Por outro lado, também releva o contexto do escrito no auto que, como já se referiu, foi elaborado por um órgão de polícia criminal: o conhecimento do que dele consta, além do titular do inquérito, é ainda assim limitado – outros agentes da PSP encarregados do inquérito, oficiais de justiça que tramitassem o processo na fase de inquérito e advogados que viessem a ser constituídos nos autos. Nem sequer é certo (e desconhece-se, porque a marcha do processo não consta dos factos provados) que um tribunal viesse a ter conhecimento do teor daquele auto.
Ou seja, subscreve-se o que foi entendido pela Magistrada do Ministério Público titular do inquérito, quando não acompanhou a acusação particular (ref.ª ...53).

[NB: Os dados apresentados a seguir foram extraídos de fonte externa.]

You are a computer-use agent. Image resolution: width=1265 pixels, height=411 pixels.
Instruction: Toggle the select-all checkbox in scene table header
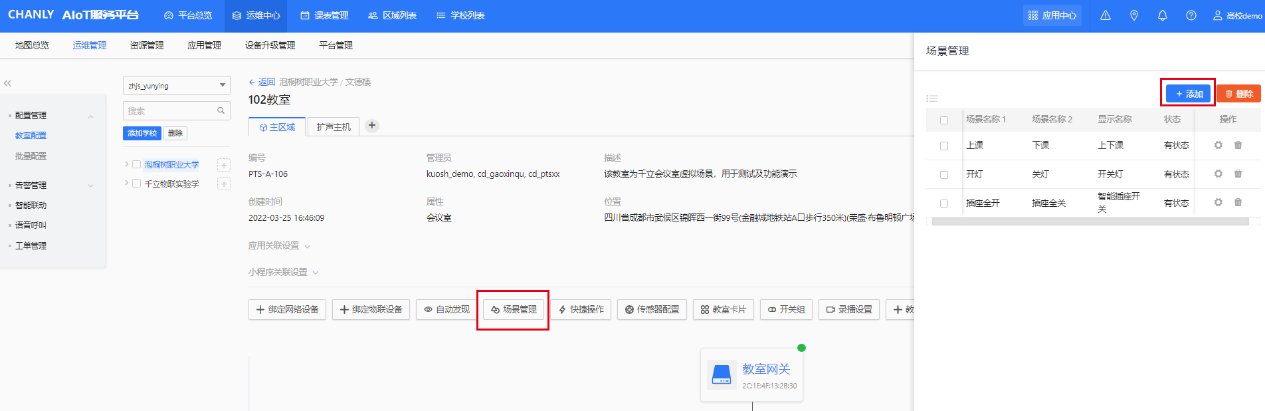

Mas há ainda a considerar outra questão, aliás decisiva: não se afigura que designar outrem como pessoa violenta e perigosa tenha a intensidade necessária para se constituir, do ponto de vista objectivo, num crime de difamação. Pode ser indelicado, impertinente (como é o caso) e até humilhante, o que, per si, é insuficiente para merecer a tutela penal.
Violento não é sinónimo de criminoso; apesar de ser definido, para um indivíduo, como aquele que “atua com violência” (sendo que esta pode ser o recurso à força física mas também pode não a implicar), também se diz de quem é “intenso; veemente; impetuoso; fogoso; arrebatado; agitado; tumultuoso; irascível; colérico”[10].
Já perigoso quer dizer “arriscado; que corre perigo; que pode causar dano”, tendo por isso uma carga semântica ainda mais fraca.
Aliás, ambos são termos abundantemente utilizados noutros campos da vida, como o desporto – com destaque para o futebol, reportando-se o primeiro à dureza física de um jogador e o segundo às suas habilidades em campo, de uma forma positiva para a sua equipa –, actividade física mais intensa (uma caminhada de 25 km para quem não está habituado a fazer exercício é violenta, e descer um rio numa canoa pode ser perigoso) ou até aliados a sentimentos positivos (uma paixão violenta pode ficar dentro de quem a sente).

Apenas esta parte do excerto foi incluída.